WHAT THE TASK ASKS:
Up to the line containing "Islas Canarias (590, 2293)", nothing is kept; from that line through the end of the data below, output every line exactly.

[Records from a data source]
Segment Open

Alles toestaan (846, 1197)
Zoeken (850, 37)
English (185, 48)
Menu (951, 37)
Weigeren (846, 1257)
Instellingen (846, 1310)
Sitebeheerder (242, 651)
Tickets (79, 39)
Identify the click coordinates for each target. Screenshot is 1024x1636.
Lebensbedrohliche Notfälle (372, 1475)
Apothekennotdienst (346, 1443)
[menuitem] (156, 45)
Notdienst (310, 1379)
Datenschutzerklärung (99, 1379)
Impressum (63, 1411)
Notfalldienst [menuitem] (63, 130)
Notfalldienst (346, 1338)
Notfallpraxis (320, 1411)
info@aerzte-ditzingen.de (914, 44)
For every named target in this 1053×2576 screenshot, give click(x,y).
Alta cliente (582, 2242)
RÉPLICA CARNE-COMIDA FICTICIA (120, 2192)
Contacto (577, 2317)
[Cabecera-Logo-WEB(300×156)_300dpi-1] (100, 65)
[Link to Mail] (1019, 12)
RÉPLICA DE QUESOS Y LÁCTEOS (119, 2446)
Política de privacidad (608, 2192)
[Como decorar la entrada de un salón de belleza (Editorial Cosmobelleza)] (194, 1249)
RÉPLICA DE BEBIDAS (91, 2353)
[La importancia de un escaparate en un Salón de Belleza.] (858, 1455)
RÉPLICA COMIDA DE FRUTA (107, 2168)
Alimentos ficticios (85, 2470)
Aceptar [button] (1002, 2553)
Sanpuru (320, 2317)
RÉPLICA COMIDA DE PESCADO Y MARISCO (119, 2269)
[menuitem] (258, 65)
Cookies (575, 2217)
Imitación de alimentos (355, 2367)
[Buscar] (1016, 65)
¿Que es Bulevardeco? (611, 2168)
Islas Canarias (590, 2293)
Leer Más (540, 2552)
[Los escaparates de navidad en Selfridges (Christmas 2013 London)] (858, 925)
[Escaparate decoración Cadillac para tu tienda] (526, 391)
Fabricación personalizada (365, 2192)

Segment Closed

THE ANSWER:
Islas Canarias (590, 2293)
Leer Más (540, 2552)
[Los escaparates de navidad en Selfridges (Christmas 2013 London)] (858, 925)
[Escaparate decoración Cadillac para tu tienda] (526, 391)
Fabricación personalizada (365, 2192)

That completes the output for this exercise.